When my phone rang, I was happy to see it was my husband.
But less excited when he asked the following…
“I’m on my way home. Do you want to go for a bike ride?”
If you’ve read my “Confessions” section, I’m sure you’re aware of my intense aversion to exercise. A distaste that may one day get me kicked out of Boulder County. However, I do surprise myself from time to time, and pull a new trick or two out of my…self. It’s been six months since I’ve exercised. Not really all that long.
I can usually come up with a good-sounding excuse to get me out of a bicycle ride with my husband Alex, the pedal freak. But today I was feeling generous. So when he asked me to go on a short ride with him, I decided to suck it up and jump right into a quick irrational commitment for a change. Maybe because I know it’s something he really wants to share with me; the joy he gets from feeling the fresh mountain breeze on his face as he pedals through nature on new-found trails. Something we Detroit gals don’t easily relate to. Or maybe it’s because I just plain feel bad when I see him content with the bikes we bought together 25 years ago, his all jacked up from overuse and mine abandoned in the basement, in mint condition.

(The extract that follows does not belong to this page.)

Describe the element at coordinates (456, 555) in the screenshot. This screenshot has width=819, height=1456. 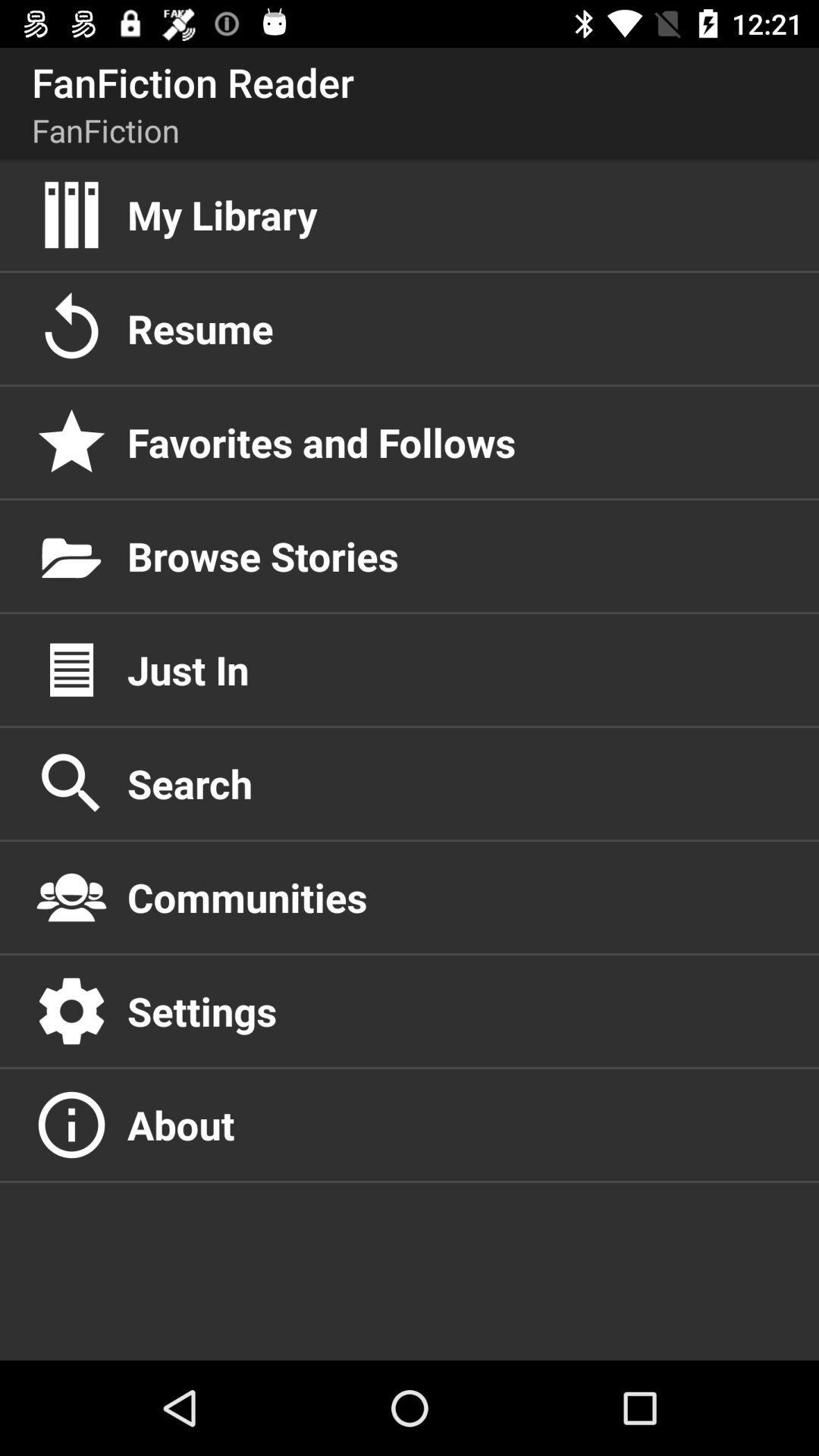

Yeah, it was both of those reasons and maybe even more, like feeling guilty that I wasn’t the athlete he thought I was when he married me, those same 25 years ago. Starting off our marriage with two new bikes, we had both looked forward to forming a deep connection, pedaling thousands of miles together through rocky terrain, all the while picking bugs out of our teeth. He knew it would happen. I hoped it would.
The guilt was bringing me to tears. Well, close. But why did he have to be such a damned addict? Why couldn’t he just be reasonable and ride the bike for pleasure, like to the coffee shop or around town, waving to the neighbors and smiling at barking dogs? Why did he have to ruin the concept of what bicycling is supposed to be?
He was still on the other end of the line, headed home from the acupuncturist, waiting for an answer on this beautiful Saturday morning.
“So…what do you think…would you be up for a bike ride?”
It was the question I’d declined so many times. There was no rain, no snow, no wind, not even a flippin’ cloud. What would I say, “Why don’t we go some other time when the weather isn’t so perfect?”
“Suze? Are you still there?”
“Sure, I’d love to go for a bike ride with you.” I worried for a moment that he might lose control of the car. Instead, he went into a long list of reasons why it would be so wonderful, as if still trying to convince me.
“Yeah, that sounds good.”
“Great! I’ll be home in about twenty minutes and we can just hop on the bikes and take off, okay?”
“Okay, see you then.” My voice was so pleasant, even I thought for a minute I’d like to be married to me. I hung up the phone. Damn. I started visualizing me trying to keep up with Alex as he barely pedaled, wobbling and trying not to topple off his bike. Then I thought about how I would probably start to sweat at some point and succumb to the temptation of leaning into my armpit to confirm my hard work, ultimately the cause of my demise.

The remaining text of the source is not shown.